Notes from Indian Country
By Tim Giago (Nanwica Kciji)
© Native Sun News
October 20, 2014
It started in May of 1998. Bodies began to show up in or near Rapid City Creek.
Of the eight bodies discovered in 1998 and 1999 six were Native Americans, all were homeless men.
All in all in the years 1998 to December of 2000, there were 11 unexplained deaths in Rapid City, most of them involving Indians or homeless men.
There was Ben Long Wolf, age 36, George Hatton, age 56, Allen Hough, age 42, Royce Yellow Hawk, age 26, Randell Two Crow, age 48, Lauren Two Bulls, age 33, Dirk Bartling, age 44, Arthur Chamberlain, age 45, Timothy Bull Bear Sr., age 47, Lonnie Isham, age 43, and Wilbur G. Johnson, age 41.
Four of the Native American victims were found face down in Rapid Creek.
Native Americans have pondered this strange set of circumstances since 1998. In 2009, ten years after the string of circumstantial deaths, Laurette Pourier, a Native American educator, said many Native Americans believe the deaths weren't properly investigated.
In an article appearing in the Rapid City Journal in June of 2009, Pennington County Sheriff Don Holloway said every lead was investigated. But because so many deaths happened in a short time and then stopped; Holloway doesn't believe they were all accidental.
Stacy Low Dog, a Lakota lady who helped organize patrols of volunteers along the creek to improve safety said she believes the deaths were caused by foul play. She said most rumors in the Indian community at the time puts the blame on young white people who harassed the homeless along the creek. She said one of her cousins told her he escaped after some white men grabbed him and held his head under water.

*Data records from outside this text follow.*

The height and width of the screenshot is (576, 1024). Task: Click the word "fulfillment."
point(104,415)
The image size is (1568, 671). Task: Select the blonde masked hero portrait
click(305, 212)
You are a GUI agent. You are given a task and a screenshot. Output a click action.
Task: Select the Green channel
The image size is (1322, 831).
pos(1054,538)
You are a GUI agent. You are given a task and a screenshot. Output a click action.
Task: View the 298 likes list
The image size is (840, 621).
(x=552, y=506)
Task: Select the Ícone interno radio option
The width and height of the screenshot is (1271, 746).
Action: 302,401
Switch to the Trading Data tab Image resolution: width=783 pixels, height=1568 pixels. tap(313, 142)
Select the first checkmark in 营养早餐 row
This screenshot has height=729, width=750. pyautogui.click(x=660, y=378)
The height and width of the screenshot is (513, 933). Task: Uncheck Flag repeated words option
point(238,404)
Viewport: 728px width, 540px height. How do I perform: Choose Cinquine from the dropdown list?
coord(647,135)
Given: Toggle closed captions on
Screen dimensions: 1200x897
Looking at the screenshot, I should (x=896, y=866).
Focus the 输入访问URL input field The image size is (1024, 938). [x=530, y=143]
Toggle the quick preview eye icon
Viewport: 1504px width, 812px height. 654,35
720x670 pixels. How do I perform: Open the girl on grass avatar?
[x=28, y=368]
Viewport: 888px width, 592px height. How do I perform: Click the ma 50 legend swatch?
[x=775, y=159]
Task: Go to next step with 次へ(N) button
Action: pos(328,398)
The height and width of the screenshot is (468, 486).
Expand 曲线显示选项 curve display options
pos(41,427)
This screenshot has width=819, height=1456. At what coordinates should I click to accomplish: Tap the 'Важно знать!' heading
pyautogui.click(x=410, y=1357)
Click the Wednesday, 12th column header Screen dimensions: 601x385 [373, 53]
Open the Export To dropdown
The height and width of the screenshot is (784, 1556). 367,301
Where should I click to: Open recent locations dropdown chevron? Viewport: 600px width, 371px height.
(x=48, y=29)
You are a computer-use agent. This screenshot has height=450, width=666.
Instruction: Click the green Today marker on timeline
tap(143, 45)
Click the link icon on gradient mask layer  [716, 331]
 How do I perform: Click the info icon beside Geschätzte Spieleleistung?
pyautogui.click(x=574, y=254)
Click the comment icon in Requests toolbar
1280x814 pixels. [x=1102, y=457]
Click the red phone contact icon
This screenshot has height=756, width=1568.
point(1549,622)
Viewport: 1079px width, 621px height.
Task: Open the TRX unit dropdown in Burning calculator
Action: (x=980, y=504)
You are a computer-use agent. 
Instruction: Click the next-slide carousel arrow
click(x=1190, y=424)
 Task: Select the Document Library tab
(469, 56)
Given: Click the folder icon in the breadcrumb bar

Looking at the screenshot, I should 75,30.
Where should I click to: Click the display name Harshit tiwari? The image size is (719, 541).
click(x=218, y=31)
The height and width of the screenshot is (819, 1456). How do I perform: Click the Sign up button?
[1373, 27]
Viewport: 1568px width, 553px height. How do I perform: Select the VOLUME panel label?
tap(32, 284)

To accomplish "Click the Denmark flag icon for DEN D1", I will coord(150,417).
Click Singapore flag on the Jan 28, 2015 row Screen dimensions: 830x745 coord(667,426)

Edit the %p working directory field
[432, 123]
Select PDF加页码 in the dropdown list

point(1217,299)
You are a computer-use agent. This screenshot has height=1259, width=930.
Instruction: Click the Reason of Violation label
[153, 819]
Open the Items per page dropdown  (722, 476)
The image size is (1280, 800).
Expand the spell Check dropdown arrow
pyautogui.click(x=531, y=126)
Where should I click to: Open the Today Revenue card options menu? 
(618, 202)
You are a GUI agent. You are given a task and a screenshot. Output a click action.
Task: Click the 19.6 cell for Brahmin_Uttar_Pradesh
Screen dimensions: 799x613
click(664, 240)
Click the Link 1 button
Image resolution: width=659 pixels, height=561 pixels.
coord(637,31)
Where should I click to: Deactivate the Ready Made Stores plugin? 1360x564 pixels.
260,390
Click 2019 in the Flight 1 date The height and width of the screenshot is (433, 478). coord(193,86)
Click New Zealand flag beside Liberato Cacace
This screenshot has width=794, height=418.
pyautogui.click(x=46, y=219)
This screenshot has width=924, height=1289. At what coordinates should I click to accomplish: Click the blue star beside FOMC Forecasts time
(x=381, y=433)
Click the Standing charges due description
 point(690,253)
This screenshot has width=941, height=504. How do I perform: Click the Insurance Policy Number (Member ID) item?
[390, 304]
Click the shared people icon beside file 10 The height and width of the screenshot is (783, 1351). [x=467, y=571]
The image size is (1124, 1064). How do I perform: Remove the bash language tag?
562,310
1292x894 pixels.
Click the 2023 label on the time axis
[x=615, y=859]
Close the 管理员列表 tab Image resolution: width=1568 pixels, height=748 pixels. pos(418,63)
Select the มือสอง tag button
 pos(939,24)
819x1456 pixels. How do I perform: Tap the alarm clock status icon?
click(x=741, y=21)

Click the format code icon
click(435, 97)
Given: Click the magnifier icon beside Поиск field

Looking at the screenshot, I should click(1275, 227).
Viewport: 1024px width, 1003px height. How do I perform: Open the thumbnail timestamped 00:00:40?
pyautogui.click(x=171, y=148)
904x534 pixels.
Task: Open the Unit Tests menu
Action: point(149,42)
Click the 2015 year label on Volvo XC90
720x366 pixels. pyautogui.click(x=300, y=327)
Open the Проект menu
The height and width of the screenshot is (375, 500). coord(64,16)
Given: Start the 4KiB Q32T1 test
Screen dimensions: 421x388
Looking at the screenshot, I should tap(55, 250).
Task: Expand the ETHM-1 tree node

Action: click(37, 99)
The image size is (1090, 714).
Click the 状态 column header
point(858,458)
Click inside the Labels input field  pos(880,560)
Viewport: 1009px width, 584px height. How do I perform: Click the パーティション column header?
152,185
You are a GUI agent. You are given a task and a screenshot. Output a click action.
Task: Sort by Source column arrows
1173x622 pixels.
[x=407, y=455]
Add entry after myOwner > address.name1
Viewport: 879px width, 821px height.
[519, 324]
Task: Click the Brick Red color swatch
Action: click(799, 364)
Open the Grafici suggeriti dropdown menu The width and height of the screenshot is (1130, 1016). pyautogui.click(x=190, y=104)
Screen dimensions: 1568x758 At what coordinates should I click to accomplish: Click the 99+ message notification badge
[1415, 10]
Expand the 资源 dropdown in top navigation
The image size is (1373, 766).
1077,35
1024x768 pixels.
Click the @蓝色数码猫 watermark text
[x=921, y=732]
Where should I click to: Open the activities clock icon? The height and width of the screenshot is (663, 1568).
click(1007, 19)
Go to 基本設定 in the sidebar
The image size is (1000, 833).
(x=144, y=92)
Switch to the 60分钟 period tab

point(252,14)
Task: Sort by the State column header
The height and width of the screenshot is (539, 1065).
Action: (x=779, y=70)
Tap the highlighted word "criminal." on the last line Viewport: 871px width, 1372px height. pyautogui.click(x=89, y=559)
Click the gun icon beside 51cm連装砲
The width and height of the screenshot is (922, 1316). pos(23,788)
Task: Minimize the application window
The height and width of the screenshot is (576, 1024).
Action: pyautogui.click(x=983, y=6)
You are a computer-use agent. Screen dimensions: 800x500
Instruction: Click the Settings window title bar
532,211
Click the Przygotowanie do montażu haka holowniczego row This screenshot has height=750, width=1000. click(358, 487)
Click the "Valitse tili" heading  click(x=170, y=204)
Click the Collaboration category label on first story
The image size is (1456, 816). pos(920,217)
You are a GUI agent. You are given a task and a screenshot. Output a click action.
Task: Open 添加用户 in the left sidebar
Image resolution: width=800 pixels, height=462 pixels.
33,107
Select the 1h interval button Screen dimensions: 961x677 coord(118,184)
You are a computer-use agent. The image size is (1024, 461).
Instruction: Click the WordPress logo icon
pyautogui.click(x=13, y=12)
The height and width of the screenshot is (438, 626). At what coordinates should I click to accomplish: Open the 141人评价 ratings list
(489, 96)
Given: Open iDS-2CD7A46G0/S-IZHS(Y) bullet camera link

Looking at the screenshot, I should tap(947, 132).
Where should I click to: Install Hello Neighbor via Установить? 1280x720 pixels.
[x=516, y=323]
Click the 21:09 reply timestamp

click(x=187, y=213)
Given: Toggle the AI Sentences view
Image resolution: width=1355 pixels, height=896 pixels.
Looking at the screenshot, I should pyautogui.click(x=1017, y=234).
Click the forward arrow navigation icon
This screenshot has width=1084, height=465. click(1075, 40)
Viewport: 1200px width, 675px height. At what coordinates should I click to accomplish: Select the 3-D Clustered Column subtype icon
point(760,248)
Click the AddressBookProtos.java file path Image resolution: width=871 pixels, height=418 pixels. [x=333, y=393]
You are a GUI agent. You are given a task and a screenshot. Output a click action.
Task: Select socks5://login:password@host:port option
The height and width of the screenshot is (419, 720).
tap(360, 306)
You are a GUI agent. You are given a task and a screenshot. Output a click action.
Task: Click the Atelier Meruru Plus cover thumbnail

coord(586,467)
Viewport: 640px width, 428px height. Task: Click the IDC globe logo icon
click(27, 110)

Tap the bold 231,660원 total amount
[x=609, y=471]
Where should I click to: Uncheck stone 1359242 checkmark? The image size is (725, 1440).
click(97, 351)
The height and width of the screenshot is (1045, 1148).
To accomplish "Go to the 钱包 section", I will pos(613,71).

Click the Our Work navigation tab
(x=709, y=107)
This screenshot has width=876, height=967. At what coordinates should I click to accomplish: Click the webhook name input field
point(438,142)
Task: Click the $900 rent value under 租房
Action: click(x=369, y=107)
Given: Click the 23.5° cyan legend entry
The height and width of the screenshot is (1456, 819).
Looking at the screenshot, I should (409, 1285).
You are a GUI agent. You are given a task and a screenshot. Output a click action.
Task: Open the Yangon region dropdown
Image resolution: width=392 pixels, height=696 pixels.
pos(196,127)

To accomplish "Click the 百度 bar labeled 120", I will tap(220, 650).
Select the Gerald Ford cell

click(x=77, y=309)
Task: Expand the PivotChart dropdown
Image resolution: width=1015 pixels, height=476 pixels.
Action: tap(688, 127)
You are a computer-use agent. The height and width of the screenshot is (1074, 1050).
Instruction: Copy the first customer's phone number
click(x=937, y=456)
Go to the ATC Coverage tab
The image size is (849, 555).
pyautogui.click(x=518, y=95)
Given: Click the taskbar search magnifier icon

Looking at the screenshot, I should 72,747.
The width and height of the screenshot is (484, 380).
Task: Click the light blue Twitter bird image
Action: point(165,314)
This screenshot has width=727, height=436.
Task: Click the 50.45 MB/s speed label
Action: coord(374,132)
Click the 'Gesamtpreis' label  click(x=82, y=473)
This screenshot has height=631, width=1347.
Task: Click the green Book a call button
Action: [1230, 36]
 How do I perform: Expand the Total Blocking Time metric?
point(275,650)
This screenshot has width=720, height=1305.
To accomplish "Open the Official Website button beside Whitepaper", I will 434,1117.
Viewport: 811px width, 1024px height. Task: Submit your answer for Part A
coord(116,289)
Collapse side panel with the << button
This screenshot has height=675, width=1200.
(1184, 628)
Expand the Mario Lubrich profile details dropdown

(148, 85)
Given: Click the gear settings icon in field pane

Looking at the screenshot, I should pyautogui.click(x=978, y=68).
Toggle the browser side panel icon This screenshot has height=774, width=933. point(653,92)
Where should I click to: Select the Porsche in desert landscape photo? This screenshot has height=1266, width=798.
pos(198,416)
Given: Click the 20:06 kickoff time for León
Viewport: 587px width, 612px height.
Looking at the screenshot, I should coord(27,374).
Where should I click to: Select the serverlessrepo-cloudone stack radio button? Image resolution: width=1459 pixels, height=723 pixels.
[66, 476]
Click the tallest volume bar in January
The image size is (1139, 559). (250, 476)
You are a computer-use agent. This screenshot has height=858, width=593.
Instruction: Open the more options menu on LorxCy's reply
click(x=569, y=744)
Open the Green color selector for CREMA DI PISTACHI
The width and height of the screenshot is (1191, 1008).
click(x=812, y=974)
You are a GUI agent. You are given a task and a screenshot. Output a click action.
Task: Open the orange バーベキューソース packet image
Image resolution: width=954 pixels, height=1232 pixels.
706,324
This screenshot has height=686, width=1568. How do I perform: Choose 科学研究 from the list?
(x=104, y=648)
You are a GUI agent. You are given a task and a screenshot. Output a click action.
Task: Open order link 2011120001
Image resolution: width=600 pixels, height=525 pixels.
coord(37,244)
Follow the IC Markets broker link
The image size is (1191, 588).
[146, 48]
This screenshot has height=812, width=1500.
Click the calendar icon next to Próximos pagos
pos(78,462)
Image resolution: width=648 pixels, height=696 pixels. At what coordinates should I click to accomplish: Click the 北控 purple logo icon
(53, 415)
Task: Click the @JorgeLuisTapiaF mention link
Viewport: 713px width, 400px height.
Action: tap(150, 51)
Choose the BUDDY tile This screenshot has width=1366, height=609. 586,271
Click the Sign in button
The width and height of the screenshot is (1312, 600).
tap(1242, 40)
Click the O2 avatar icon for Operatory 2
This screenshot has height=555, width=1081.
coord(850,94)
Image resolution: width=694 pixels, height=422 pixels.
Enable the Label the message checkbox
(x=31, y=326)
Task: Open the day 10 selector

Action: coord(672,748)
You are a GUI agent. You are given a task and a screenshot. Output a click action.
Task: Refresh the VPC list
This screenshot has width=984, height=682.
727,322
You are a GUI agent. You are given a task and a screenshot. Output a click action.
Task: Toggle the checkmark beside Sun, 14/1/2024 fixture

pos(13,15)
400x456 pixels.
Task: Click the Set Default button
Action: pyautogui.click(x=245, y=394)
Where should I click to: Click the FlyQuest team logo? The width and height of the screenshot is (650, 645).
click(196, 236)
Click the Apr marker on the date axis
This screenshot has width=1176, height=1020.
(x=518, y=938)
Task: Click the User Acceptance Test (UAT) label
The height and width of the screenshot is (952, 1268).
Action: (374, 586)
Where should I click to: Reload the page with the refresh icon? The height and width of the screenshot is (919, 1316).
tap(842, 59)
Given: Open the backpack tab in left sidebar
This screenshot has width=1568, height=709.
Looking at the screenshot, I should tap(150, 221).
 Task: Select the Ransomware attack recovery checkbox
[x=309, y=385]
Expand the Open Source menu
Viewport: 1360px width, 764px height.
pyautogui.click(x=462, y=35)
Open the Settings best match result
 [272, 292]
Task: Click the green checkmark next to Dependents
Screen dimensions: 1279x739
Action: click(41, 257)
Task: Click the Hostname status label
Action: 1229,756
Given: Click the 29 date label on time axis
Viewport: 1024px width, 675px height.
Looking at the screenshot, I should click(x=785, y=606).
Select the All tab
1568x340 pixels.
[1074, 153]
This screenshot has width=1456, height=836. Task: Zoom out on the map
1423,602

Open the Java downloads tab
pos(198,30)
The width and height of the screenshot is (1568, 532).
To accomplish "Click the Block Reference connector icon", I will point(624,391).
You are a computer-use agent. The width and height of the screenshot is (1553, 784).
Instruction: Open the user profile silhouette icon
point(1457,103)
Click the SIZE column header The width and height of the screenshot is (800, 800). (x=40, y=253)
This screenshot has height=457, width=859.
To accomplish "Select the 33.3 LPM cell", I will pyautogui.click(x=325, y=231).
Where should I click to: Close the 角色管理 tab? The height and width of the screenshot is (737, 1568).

When I inquired about the progress in solving these unexplained deaths Captain James Johus of the Criminal Investigations Division responded with, "The Rapid City Police Department and the Pennington County Sheriff's Office worked several investigations that were additionally reviewed by the staff at Mid-States Organized Crime Information Center and the FBI. After these thorough reviews there was nothing identified to indicate these were criminal events. Therefore they are not categorized as being 'unsolved' deaths."
The families of Lauren Two Bulls and Timothy Bull Bear, Sr., still mourn the deaths of their family members. And as I have heard over these many years the families of all of the men found dead in or around Rapid Creek not only still mourn those deaths, but still wonder why their deaths have not been resolved. Could all of these deaths have been accidental?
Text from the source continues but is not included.